Deve-se supor que, estando na corte de Mântua, Adriana dificilmente conseguiria manter sua pureza por muito tempo. Seu marido, tendo recebido uma sinecura invejável, logo foi enviado como gerente para uma propriedade remota do duque, e ela mesma, compartilhando o destino de seus antecessores, deu à luz um filho Vincenzo. Pouco depois, o duque morreu, e Monteverdi se despediu de Mântua e mudou-se para Veneza. Isso encerrou o auge da arte em Mântua, que Adriana ainda encontrou. Pouco antes de sua chegada, Vincenzo construiu seu próprio teatro de madeira para a produção de Ariadne de Monteverdi, no qual, com a ajuda de cordas e dispositivos mecânicos, foram realizadas transformações milagrosas no palco. O noivado da filha do duque estava chegando, e a ópera seria o ponto alto da celebração nesta ocasião. A encenação luxuosa custou dois milhões de skudis. Para efeito de comparação, digamos que Monteverdi, o melhor compositor da época, recebia cinquenta scuds por mês e Adrian cerca de duzentos. Mesmo assim, as prima donnas eram mais valorizadas do que os autores das obras que realizavam.

Após a morte do duque, a luxuosa corte do patrono, juntamente com a ópera e o harém, entrou em completo declínio sob o peso de milhões de dívidas. Em 1630, os landsknechts do general imperial Aldringen – bandidos e incendiários – acabaram com a cidade.

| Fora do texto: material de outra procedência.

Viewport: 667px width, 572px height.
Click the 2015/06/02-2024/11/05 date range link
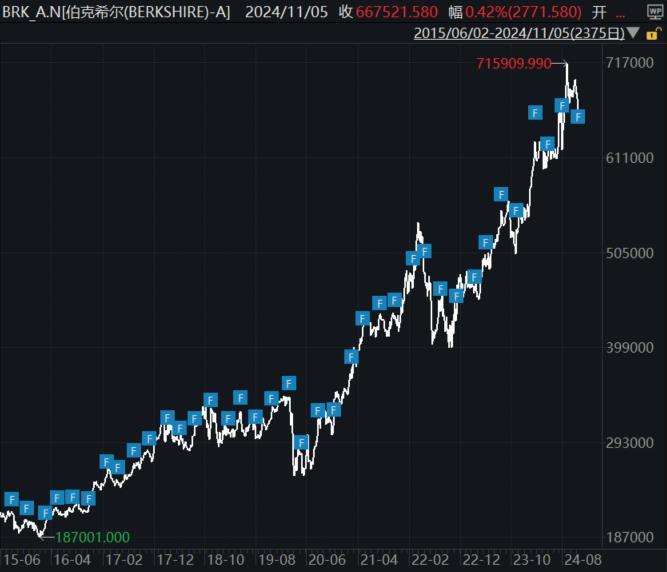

As coleções de Vincenzo, os manuscritos mais preciosos de Monteverdi pereceram no incêndio – apenas a cena comovente de seu choro sobreviveu de Ariadne. A primeira fortaleza da ópera transformou-se em tristes ruínas. Sua triste experiência demonstrou todas as características e contradições dessa complexa forma de arte em um estágio inicial de desenvolvimento: desperdício e brilho, por um lado, e falência completa, por outro, e o mais importante, uma atmosfera repleta de erotismo, sem a qual nem a ópera em si nem a prima donna poderiam existir. .

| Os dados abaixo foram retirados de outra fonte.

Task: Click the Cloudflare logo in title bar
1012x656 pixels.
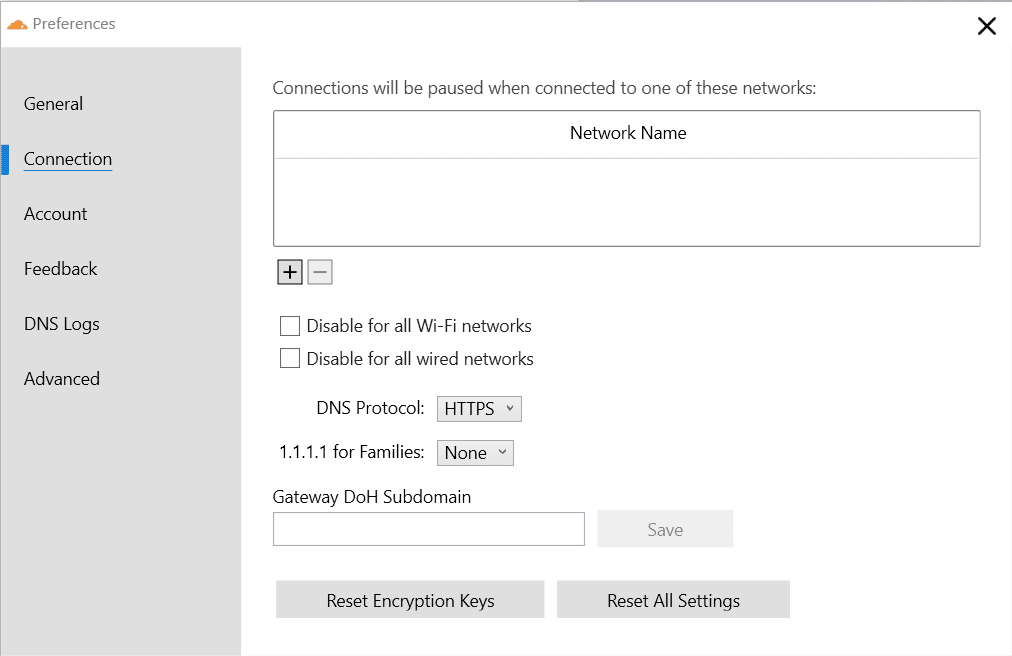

Agora Adriana Baroni aparece em Veneza. A República de San Marco tornou-se a sucessora musical de Mântua, mas mais democrática e decisiva, e por isso teve uma influência maior no destino da ópera. E não apenas porque, até sua morte iminente, Monteverdi foi o maestro da catedral e criou obras musicais significativas. Veneza em si abriu oportunidades magníficas para o desenvolvimento do drama musical. Ainda era um dos estados mais poderosos da Itália, com uma capital incrivelmente rica que acompanhava seus sucessos políticos com orgias de luxo sem precedentes. O amor pela mascarada, pela reencarnação, deu um encanto extraordinário não só ao carnaval veneziano.

Atuar e tocar música tornou-se a segunda natureza das pessoas alegres. Além disso, não apenas os ricos participavam de entretenimentos desse tipo. Veneza era uma república, embora aristocrática, mas todo o estado vivia do comércio, o que significa que as camadas mais baixas da população não podiam ser excluídas da arte. O cantor se tornou um mestre no teatro, o público teve acesso a ele. A partir de agora, as óperas de Honor e Cavalli passaram a ser ouvidas não por convidados, mas por quem pagava a entrada. A ópera, que era um passatempo ducal em Mântua, tornou-se um negócio lucrativo.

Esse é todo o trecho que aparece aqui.